For patients with type 1 diabetes and end-stage renal disease (ESRD), simultaneous kidney-pancreas transplantation increases the chances of long-term survival compared to kidney transplantation alone, reports a study in the Journal of the American Society of Nephrology (JASN).
"Based on these results, we feel that all type 1 diabetics with kidney failure should be considered for simultaneous pancreas-kidney transplantation," comments Dr. Christian Morath of the University of Heidelberg, Germany.
Dr. Morath and colleagues analyzed the long-term outcomes of more than 11,000 patients with type 1 diabetes and ESRD who received a kidney transplant between 1984 and 2000. About 3,500 patients underwent simultaneous transplantation of the pancreas and kidney from a deceased donor. The remaining patients received a kidney only, from either a living or deceased donor.
Patient survival and survival of the transplanted kidney were evaluated after up to 18 years of follow-up. The goal was to see how adding pancreas transplantation to kidney transplantation affected the long-term outcomes.
Both patient and kidney survival were better for patients undergoing pancreas-kidney transplant or living-donor kidney transplant, compared to deceased-donor kidney transplant. At first, kidney survival rates were best for patients who received living-donor kidney transplants. However, by the end of the follow-up period, kidney survival rates were essentially the same for the pancreas-kidney and living-donor kidney groups.

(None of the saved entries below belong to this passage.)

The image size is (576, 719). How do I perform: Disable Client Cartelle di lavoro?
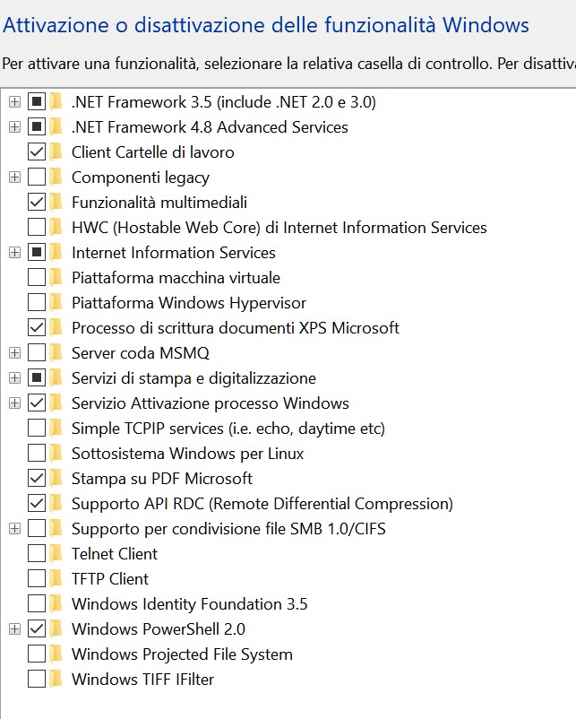click(37, 152)
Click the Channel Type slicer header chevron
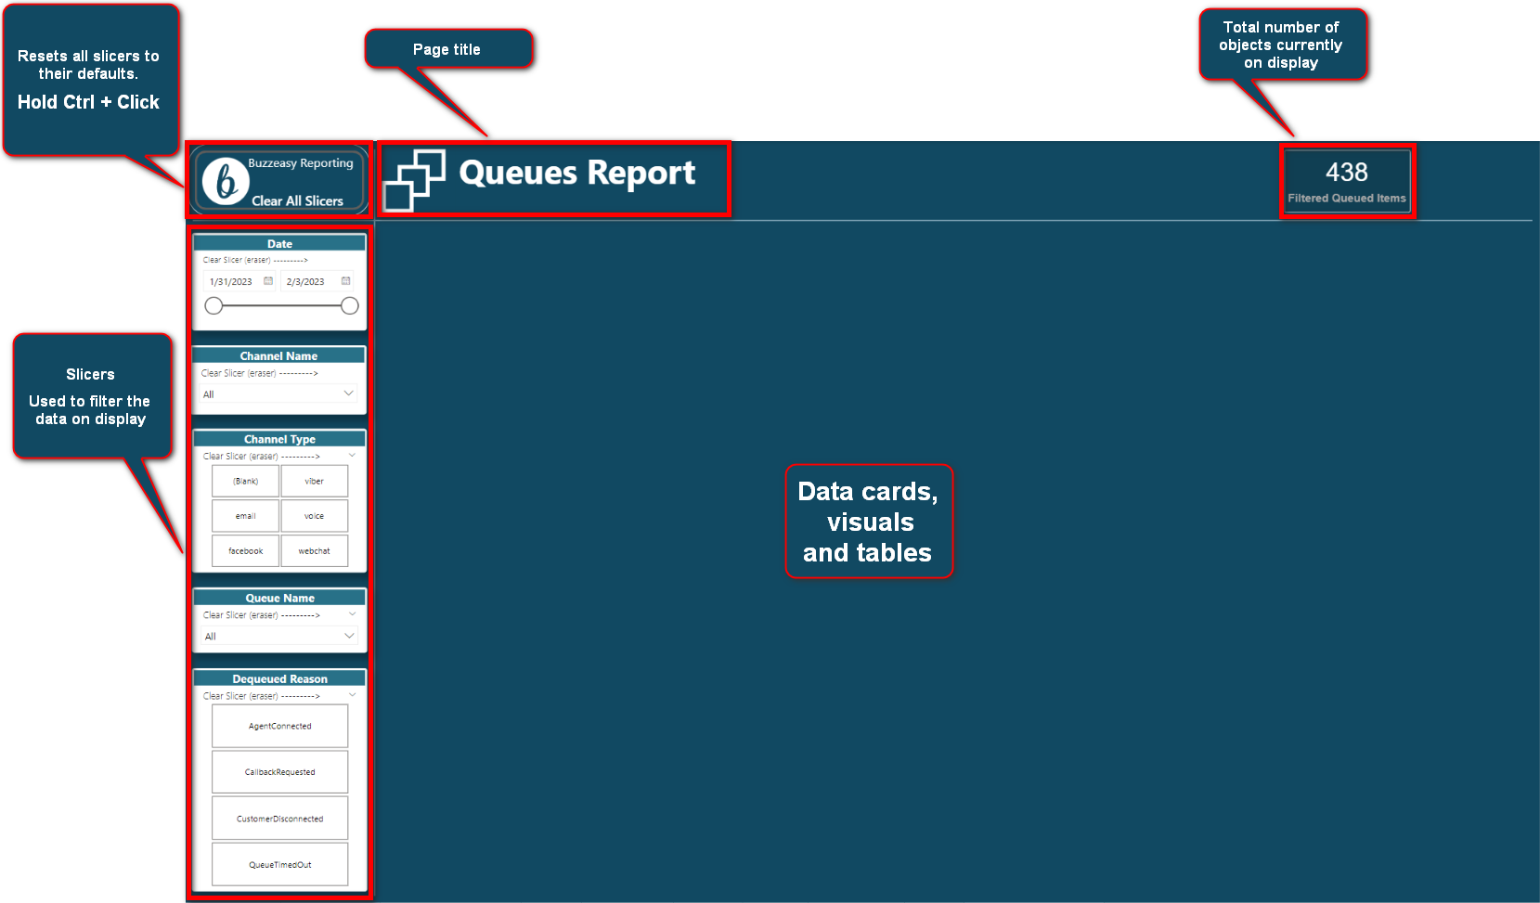Image resolution: width=1540 pixels, height=903 pixels. 352,456
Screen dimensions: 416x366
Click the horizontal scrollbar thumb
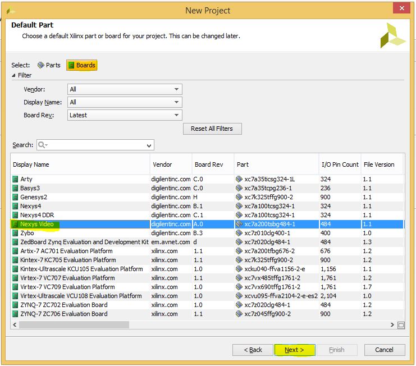pos(74,325)
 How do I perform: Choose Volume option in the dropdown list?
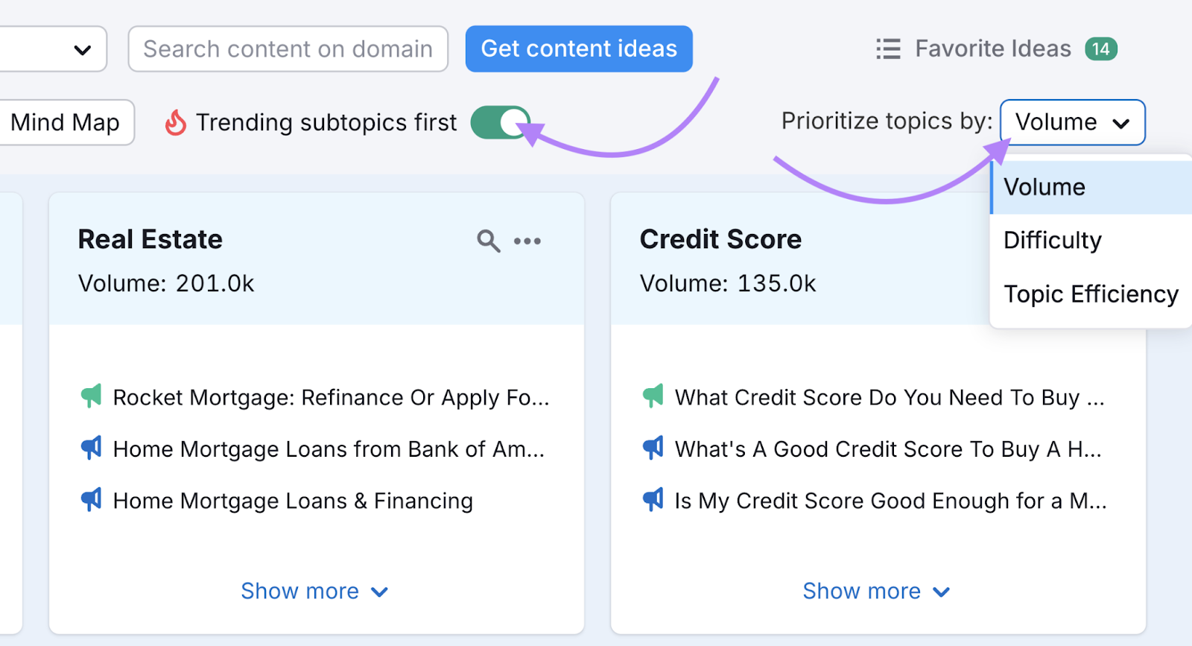point(1091,187)
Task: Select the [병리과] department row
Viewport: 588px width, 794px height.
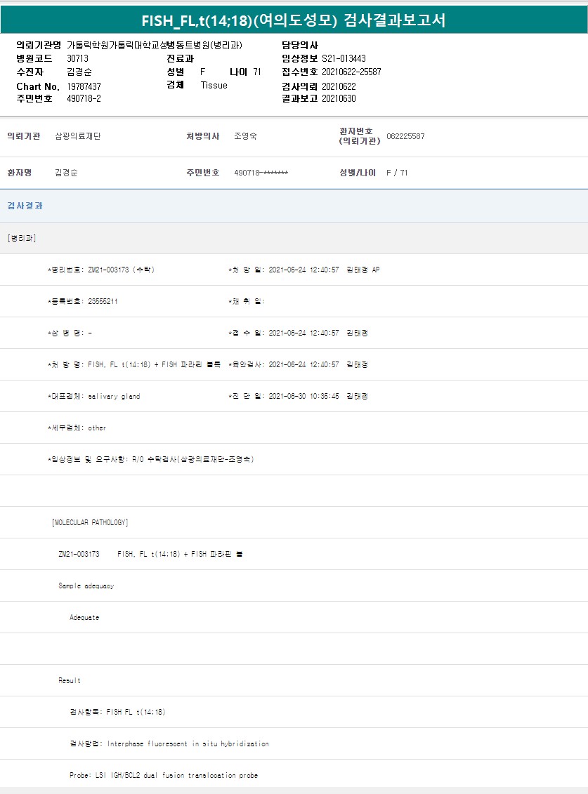Action: pos(21,238)
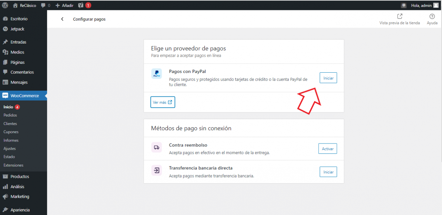The height and width of the screenshot is (215, 442).
Task: Open Pedidos in WooCommerce submenu
Action: pos(10,115)
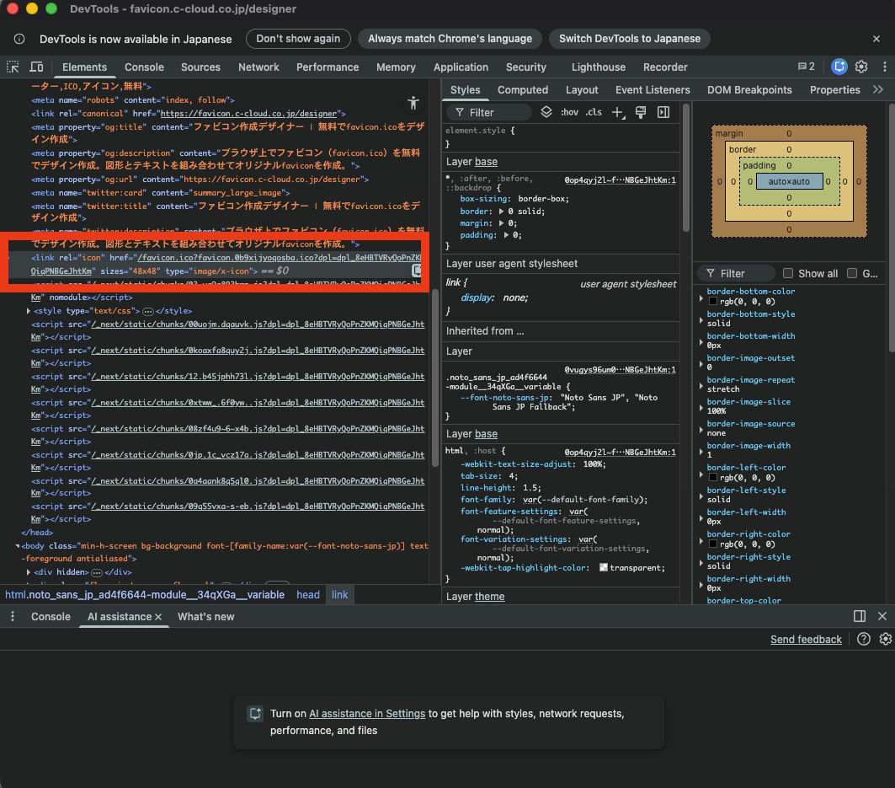Tick the Group checkbox beside Show all
This screenshot has height=788, width=895.
pos(852,273)
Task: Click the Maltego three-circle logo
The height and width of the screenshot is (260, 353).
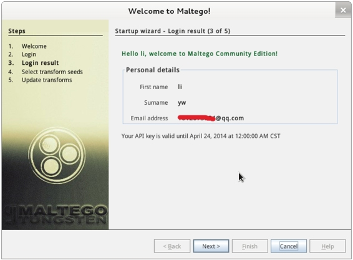Action: tap(57, 155)
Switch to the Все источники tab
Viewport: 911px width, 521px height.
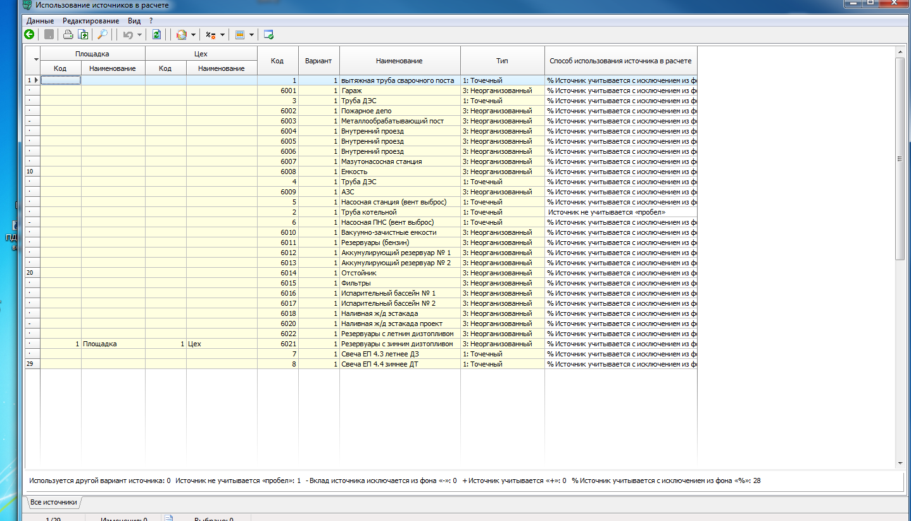pyautogui.click(x=54, y=502)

When adjusted for other factors, patients receiving simultaneous pancreas-kidney transplants had better long-term survival. Beyond 10 years, the risk of death was 45 percent lower in the pancreas-kidney group than in the living-donor kidney group. The gain in survival with pancreas-kidney transplantation largely reflected a lower risk of death from cardiovascular disease: 37 percent, compared with 46 to 49 percent in patients receiving kidney transplants only.